His equation seems obvious in retrospect but left me feeling dumb.  I’ve spent many days wandering through our forest planting acorns, hoping to create an abundance of oak trees on our land, believing, ‘I was doing a good thing.’  My short-lived career as an acorn farmer was inspired by reading the book, The Nature of Oaks, by Douglas Tallamy, an entomology professor. Tallamy writes that oaks, more than any other tree, support life in the forest serving as the direct or indirect food source for multiple species of caterpillars, birds, squirrels, and other animals.  Oak trees are the foundation of the forest food chain.

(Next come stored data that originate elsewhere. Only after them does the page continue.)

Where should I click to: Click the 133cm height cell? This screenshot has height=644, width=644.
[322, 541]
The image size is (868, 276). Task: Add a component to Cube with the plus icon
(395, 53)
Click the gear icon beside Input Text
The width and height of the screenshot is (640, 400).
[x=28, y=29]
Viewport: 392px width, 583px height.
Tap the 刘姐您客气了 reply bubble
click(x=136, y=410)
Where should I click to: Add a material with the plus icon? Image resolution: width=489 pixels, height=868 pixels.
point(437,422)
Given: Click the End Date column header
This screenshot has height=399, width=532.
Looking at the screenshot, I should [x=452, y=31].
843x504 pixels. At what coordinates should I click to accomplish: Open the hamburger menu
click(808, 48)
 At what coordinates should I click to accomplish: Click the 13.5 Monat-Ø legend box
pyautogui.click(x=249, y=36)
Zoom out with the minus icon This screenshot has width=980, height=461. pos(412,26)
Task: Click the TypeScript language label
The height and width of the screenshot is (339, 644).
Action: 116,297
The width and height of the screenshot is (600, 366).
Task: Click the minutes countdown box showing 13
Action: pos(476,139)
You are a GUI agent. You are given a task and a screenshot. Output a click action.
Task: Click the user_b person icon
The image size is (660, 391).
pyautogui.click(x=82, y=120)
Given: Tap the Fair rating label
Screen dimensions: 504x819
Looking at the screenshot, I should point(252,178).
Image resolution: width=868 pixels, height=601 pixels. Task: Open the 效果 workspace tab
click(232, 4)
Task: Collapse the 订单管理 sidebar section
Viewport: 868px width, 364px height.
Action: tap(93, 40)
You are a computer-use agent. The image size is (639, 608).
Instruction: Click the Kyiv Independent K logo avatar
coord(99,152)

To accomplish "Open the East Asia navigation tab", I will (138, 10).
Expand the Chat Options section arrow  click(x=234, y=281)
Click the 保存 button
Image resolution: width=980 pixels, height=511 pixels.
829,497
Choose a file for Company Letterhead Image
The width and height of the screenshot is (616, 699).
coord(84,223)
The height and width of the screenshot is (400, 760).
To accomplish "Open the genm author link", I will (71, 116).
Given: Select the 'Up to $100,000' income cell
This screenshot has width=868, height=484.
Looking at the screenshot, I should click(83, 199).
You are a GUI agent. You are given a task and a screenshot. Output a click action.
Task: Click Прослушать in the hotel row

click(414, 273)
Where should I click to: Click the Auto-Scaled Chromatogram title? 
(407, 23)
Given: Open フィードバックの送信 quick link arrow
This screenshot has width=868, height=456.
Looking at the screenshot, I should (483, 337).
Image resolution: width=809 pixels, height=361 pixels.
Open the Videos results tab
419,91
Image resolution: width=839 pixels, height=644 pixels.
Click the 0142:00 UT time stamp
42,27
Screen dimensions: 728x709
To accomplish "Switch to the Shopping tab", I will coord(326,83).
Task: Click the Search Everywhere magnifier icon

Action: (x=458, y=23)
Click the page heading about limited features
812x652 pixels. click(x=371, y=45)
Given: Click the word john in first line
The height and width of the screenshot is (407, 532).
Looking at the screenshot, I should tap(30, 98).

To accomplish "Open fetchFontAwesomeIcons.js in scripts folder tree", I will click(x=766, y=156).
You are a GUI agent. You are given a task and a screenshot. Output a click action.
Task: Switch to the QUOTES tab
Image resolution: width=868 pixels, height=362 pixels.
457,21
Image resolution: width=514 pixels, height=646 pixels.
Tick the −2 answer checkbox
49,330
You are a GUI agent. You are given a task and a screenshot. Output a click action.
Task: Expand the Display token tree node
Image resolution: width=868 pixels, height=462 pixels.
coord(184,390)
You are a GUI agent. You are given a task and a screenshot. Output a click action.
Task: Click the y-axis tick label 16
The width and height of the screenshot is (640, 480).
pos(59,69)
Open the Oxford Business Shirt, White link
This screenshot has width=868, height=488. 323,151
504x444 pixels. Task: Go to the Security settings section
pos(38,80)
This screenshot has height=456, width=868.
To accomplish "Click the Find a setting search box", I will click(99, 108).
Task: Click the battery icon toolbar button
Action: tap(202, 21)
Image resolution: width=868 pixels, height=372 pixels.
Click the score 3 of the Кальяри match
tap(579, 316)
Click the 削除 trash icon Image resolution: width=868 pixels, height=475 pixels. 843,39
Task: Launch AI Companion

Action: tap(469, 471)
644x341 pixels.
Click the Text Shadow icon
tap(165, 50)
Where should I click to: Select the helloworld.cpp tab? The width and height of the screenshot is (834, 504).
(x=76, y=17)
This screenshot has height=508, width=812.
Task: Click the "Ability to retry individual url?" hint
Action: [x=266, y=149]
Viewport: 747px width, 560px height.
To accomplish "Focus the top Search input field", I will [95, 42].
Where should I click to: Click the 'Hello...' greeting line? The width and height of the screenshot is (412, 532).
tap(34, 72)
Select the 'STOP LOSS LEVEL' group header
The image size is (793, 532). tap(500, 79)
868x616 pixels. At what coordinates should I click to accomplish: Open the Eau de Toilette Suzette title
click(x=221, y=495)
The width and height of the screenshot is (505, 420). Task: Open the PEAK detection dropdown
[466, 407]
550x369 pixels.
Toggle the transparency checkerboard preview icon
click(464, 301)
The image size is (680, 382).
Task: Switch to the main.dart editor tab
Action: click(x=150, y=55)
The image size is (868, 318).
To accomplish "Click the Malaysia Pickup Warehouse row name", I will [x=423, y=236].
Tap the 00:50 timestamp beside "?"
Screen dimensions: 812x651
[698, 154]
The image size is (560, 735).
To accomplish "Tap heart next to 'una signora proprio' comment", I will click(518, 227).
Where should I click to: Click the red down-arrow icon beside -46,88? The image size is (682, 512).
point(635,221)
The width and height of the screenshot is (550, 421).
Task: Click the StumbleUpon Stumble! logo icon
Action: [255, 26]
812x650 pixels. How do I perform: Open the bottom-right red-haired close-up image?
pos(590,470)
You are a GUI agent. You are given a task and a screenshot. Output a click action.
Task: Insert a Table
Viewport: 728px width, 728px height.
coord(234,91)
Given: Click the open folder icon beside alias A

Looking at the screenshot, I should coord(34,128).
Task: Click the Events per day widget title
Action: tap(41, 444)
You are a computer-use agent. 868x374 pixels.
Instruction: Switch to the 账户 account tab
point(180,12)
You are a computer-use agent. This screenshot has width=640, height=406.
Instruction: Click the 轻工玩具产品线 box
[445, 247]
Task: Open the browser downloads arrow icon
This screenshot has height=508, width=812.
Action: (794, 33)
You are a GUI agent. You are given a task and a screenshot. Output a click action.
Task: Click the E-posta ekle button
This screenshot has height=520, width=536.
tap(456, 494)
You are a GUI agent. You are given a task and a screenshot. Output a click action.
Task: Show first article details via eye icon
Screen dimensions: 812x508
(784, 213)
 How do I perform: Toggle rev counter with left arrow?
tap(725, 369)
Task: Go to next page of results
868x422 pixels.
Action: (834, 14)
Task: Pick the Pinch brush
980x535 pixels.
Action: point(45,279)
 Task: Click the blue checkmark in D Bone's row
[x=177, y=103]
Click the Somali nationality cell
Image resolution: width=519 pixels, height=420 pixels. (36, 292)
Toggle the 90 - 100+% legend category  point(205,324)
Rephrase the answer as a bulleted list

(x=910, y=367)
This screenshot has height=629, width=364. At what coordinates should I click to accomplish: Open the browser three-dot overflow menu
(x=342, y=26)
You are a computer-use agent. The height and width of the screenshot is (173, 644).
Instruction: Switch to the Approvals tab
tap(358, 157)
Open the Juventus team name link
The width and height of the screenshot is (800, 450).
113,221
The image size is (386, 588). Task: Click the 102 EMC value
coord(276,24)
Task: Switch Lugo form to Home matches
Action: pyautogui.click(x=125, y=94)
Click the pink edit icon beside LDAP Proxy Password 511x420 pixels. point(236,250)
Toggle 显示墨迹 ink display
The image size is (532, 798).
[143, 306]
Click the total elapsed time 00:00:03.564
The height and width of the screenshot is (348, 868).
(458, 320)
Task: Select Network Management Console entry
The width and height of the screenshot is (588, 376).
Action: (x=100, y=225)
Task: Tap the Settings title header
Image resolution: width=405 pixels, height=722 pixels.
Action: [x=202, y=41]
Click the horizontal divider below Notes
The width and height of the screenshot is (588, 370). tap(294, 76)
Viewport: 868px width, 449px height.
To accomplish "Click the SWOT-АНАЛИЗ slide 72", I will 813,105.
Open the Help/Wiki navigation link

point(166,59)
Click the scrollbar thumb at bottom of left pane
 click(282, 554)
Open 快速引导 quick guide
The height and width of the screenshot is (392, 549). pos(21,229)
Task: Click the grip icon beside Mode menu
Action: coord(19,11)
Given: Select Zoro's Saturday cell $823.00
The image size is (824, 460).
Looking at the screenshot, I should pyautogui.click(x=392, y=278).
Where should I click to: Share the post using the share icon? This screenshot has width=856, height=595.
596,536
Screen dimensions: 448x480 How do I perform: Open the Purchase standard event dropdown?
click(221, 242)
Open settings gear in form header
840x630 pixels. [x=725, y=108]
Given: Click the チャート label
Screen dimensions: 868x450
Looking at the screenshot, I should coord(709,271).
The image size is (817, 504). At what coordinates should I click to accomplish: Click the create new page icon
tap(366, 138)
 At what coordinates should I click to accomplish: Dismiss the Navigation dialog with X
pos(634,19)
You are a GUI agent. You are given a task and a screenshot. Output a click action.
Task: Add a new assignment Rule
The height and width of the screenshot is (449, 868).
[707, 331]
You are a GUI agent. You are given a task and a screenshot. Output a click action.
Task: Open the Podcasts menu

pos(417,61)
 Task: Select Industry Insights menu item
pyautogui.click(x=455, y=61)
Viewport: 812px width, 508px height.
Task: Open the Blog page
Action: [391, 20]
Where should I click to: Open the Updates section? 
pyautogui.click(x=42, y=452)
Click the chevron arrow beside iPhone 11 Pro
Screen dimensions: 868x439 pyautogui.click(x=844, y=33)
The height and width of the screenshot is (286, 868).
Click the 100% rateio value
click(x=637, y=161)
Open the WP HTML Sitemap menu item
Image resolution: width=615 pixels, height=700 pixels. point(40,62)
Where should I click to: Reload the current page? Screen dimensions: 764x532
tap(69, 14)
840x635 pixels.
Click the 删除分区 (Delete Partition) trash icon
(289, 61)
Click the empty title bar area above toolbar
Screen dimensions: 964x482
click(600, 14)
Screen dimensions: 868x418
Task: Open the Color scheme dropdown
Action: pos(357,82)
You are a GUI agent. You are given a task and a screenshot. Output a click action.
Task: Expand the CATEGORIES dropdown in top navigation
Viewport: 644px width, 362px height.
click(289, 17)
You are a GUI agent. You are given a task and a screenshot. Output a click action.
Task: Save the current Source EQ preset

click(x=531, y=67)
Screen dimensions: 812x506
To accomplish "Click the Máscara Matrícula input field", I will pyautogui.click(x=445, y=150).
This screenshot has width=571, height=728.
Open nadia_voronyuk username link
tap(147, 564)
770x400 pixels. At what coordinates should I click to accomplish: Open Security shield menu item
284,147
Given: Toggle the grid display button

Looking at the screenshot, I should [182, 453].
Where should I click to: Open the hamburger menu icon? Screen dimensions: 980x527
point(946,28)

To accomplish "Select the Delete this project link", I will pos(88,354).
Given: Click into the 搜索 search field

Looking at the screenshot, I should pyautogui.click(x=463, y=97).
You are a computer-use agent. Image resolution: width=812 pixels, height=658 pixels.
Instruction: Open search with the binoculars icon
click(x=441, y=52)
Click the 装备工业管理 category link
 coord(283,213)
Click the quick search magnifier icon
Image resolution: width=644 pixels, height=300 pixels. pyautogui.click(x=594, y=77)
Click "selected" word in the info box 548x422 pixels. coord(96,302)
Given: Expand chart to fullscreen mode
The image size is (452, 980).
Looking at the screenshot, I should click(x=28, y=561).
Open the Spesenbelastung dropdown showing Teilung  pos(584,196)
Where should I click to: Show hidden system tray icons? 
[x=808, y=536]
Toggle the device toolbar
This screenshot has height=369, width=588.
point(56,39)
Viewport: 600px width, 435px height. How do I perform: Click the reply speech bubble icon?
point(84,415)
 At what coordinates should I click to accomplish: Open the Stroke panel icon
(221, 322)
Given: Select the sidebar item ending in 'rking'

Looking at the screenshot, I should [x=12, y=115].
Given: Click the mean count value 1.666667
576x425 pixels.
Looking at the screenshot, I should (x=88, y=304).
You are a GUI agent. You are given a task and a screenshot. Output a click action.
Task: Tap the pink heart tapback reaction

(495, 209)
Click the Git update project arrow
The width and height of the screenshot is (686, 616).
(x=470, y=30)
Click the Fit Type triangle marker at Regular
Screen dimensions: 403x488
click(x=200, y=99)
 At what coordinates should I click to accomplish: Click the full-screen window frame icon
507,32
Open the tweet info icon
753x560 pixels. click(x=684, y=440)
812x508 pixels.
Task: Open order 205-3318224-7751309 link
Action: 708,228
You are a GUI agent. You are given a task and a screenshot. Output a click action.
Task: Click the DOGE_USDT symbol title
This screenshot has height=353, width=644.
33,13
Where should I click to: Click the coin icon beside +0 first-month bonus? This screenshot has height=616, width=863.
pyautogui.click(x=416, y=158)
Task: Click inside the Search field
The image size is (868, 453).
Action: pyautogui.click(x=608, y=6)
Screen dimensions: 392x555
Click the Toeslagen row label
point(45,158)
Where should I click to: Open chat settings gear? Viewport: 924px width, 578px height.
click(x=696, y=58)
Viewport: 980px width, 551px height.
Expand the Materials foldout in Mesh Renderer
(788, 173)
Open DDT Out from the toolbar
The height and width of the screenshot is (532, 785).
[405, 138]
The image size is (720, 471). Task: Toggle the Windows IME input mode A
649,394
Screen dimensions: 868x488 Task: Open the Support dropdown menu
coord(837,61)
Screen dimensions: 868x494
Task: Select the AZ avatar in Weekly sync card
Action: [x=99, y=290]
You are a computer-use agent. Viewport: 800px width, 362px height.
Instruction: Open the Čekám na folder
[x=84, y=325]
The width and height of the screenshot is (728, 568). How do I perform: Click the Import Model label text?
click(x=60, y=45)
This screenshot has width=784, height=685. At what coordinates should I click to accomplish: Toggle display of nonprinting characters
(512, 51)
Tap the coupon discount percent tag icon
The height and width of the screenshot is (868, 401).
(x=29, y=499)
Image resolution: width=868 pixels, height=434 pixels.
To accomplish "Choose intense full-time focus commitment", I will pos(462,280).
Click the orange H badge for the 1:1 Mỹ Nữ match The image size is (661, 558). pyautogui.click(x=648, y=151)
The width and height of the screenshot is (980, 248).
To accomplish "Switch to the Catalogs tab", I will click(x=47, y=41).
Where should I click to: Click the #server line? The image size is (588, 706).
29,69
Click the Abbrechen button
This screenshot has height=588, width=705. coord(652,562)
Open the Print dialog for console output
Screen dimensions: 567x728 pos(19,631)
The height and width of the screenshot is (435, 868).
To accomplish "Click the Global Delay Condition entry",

The idea that there is a positive association between acorn production and Lyme disease incidence via intermediary animal vectors was first published in PLOS Biology in 2006 in an article by Rick Ostfeld et al.2  Ostfeld’s theory got a lot of attention in 2017 because 2015 had been a mast year for oaks.  Mast years are one of those strange and peculiar phenomena in nature that we don’t understand and that we can only observe and contemplate with wonder.  Every so often oak trees collectively, as a species, decide to produce a superabundance of acorns. When this occurs, it is called a mast year.  It’s not that one or two oak trees make an above average number of acorns, but all oak trees make a superabundance.  No one understands what triggers this super overproduction or how it is coordinated between all trees, it just happens. Mast years might argue that there is some shared conduit of information and communication among the entire species, a kind of oak-telepathy.   In response to a mast year the population of animals that feed on acorns surge dramatically for a few years only to drop off during the lean years that follow.  More acorns, more small furry animals, more ticks, more Borrelia.  This equation was cleverly confirmed in 2016 by two Polish researchers, who were able to positively associate the number of Google searches for information related to ticks and Lyme with the occurrence of mast years in the European Union.3

One might think that all of this suggests we should reduce oak trees to cut down on Lyme disease.  Yet, Ostfeld and other tick ecologists suggest that we might be better off taking the opposite approach, leaving large stands of forest intact. The real problem they say is that residential areas have left forested lands too fragmented to support the wide range of species that typically might prey on the critters that host ticks and so buffer the impact of fluctuating acorn supplies. As we cut down forests, we lose predators that normally would limit deer, chipmunks, mice populations and other intermediary tick hosts and indirectly but most importantly, reduce ticks.4 Without the owls, hawks, foxes and coyotes to eat the mice, acting as controls to population growth, it takes only a few extra acorns for rodent populations to shoot up.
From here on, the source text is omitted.